Understanding the World in 1996
What was it like living in 1996, and why did these issues rise to top of mind for these critical thinkers?
To begin with, the Internet was just getting started, with only 100,000 crude websites in existence compared to well over a billion today.
Here’s a few other notable things that happened that year:
- 45 million people are actively using the Internet, 30 million of whom live in North America.
- World population reaches 4.4 billion and is growing rapidly.
- EBay became one of the early dot.com success stories, as it launches its online auction and shopping website.
- An outbreak of “mad cow” had the world on edge.
- The Summer Olympics took place in Atlanta, Georgia.
- Fox News Channel makes its debut.
- Bill Clinton defeated Bob Dole to win reelection as U.S. president.
- Pokemon makes its first appearance and becomes an instant hit.
- Amazon launched two years earlier in 1994.
- Mark Zuckerberg was 8 years old.
- Google wouldn’t be launched until 1998.
- Apple announced that it would be acquiring NeXT, and that Steve Jobs would be returning to the company.
As we begin to get a sense of life in 1996, we can begin to understand why these became the top issues of the day.
We can also understand why a list like this needs constant updating.
The 15 Global Challenges of 2020
Over the past 25 years, we’ve grown far more sophisticated in our thinking.
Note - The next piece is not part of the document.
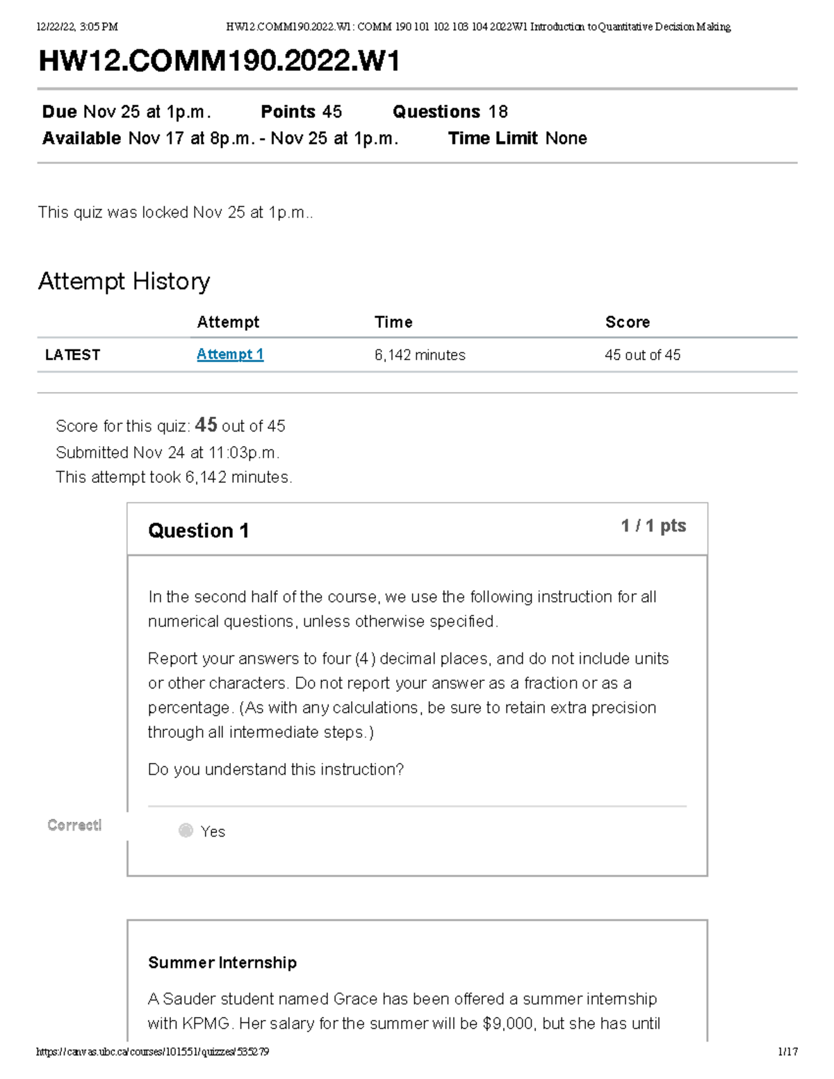Click the 12/22/22, 3:05 PM print timestamp

coord(77,27)
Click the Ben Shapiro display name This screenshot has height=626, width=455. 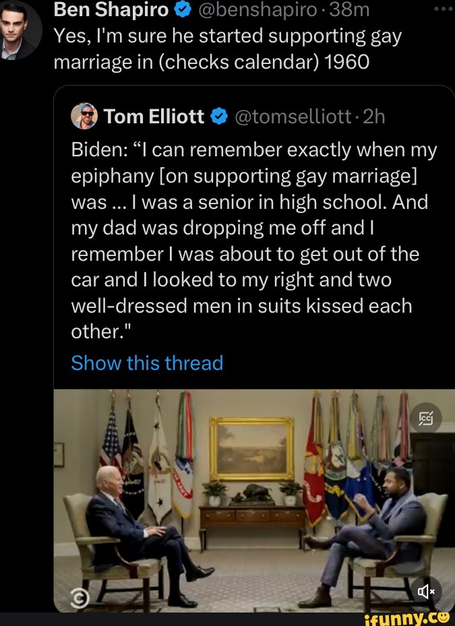tap(111, 10)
The growing presence of the Internet has increased our awareness of the world around us, and the Millennium Project’s list of today’s 15 Global Challenges has morphed into the following questions.
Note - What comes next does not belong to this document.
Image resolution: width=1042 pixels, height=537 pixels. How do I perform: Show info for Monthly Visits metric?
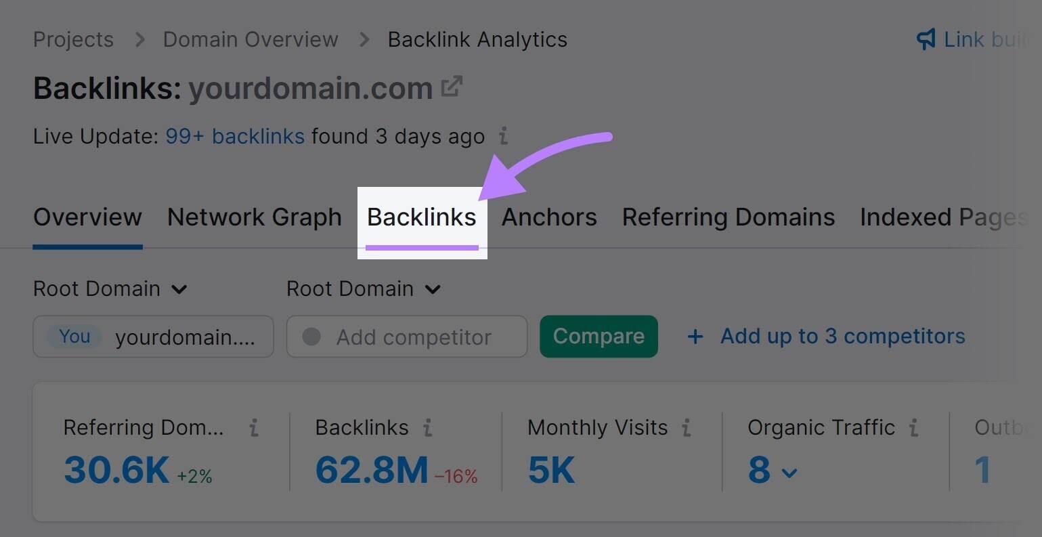coord(687,427)
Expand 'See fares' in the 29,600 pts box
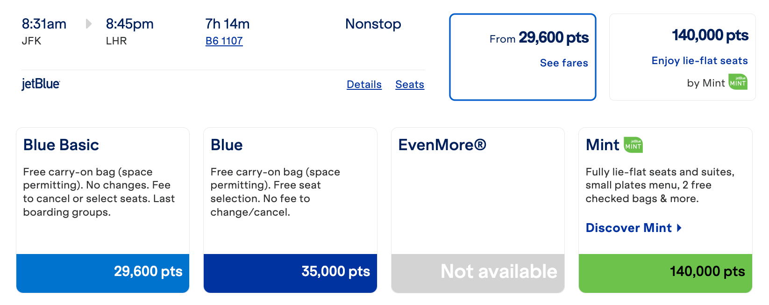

- How can sustainable development be achieved for all while addressing global climate change?
- How can everyone have sufficient clean water without conflict?
- How can population growth and resources be brought into balance?
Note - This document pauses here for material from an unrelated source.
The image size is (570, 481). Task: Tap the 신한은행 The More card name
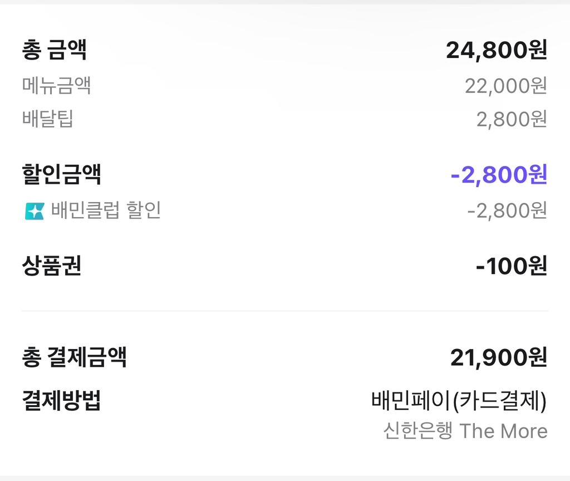[x=465, y=431]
- How can genuine democracy emerge from authoritarian regimes?
- How can decision-making be enhanced by integrating improved global foresight during unprecedented accelerating change?
- How can the global convergence of information and communications technologies work for everyone?
- How can ethical market economies be encouraged to help reduce the gap between rich and poor?
- How can the threat of new and reemerging diseases and immune micro-organisms be reduced?
- How can education make humanity more intelligent, knowledgeable, and wise enough to address its global challenges?
- How can shared values and new security strategies reduce ethnic conflicts, terrorism, and the use of weapons of mass destruction?
- How can the changing status of women help improve the human condition?
- How can transnational organized crime networks be stopped from becoming more powerful and sophisticated global enterprises?
- How can growing energy demands be met safely and efficiently?
- How can scientific and technological breakthroughs be accelerated to improve the human condition?
- How can ethical considerations become more routinely incorporated into global decisions?
Keep in mind, each of the Global Challenges are transnational in nature and will require a trans institutional solution. Because of this, they cannot be addressed by a single government, or a single institution acting on its own.
Each of the Global Challenges will require a group effort, formed around collaborative actions between governments, international organizations, corporations, universities, NGOs, and creative individuals.
We all want a “better future” than the one we’re currently living through. So how do we get there?
Every time the Millennium Project Team publishes their “State of the Future” report, it serves as an overview of our present global situation and helps establish priorities.
It gives us something to focus our attention on. It gives us a reason to form relationships, join forces and combine efforts because these are massive huge problems requiring massive huge solutions.
For this reason, we need to roll up our sleeves and do the hard work needed to change the trajectory of these important worldwide challenges.